Exercise goal
Count the lines of the listing below that contain the string "data", treating uppercase and lowercase as different. Give only the number.

Saved entries
================================

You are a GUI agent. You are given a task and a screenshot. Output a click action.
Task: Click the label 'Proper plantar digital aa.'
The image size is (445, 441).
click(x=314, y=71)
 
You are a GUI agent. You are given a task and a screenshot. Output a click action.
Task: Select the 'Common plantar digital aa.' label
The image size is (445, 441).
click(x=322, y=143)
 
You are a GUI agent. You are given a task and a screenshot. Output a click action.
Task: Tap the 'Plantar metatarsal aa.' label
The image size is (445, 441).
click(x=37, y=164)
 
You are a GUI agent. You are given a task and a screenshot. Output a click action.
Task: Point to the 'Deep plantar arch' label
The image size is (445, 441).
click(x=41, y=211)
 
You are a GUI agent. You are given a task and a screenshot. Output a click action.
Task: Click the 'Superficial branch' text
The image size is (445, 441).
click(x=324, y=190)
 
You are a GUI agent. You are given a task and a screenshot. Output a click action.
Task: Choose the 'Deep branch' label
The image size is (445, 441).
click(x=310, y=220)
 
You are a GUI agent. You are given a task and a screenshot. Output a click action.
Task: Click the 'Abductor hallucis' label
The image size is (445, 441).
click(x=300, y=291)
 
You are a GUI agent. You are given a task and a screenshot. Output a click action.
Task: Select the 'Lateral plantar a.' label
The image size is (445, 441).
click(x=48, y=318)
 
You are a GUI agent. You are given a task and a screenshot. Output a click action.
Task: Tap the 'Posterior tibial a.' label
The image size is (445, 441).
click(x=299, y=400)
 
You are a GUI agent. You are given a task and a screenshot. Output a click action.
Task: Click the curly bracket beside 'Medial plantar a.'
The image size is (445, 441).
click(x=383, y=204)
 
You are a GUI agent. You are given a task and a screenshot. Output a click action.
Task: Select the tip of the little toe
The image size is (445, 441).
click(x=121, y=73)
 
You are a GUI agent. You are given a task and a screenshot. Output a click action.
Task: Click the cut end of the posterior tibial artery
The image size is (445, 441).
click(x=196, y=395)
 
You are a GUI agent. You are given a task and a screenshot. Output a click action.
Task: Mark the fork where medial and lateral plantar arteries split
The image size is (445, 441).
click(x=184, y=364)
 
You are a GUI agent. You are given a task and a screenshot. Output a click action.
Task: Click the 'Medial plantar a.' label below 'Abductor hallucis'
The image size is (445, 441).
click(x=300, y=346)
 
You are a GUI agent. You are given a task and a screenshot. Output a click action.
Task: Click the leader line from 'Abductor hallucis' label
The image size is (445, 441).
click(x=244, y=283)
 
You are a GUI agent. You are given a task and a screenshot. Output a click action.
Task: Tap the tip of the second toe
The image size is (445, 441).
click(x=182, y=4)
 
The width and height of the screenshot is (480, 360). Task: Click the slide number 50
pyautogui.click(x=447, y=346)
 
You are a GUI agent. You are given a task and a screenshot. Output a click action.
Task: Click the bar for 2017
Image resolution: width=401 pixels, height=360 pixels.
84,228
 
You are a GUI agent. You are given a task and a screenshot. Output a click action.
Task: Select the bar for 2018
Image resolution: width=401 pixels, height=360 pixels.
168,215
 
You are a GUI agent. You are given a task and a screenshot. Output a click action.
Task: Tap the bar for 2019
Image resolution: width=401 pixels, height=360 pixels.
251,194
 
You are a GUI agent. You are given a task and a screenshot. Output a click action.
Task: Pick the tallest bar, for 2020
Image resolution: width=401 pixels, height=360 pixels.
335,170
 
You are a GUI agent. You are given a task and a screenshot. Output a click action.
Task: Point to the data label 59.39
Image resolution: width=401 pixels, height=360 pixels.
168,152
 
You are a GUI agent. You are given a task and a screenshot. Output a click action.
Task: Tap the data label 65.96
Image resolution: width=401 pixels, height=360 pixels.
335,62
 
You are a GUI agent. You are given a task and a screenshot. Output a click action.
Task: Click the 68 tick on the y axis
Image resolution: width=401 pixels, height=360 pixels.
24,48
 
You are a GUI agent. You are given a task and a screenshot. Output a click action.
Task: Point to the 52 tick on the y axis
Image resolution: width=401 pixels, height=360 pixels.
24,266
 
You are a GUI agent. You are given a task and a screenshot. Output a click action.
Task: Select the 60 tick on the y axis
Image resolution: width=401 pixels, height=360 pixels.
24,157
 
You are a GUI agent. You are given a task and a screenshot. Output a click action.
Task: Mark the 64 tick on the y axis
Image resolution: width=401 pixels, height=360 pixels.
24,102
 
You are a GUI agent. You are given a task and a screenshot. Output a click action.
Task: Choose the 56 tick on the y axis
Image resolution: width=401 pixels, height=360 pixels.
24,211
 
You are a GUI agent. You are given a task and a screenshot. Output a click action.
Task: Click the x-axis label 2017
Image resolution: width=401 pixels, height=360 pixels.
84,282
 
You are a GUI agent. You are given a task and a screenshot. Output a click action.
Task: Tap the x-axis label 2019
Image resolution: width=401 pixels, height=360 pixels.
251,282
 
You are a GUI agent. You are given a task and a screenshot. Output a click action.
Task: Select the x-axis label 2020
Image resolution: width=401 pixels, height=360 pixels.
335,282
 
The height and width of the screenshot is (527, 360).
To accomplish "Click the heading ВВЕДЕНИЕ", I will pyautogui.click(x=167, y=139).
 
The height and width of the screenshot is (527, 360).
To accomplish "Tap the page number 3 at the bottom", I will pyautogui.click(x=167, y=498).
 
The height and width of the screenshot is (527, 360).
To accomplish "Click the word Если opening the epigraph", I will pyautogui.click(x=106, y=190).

================================

Exercise solution
2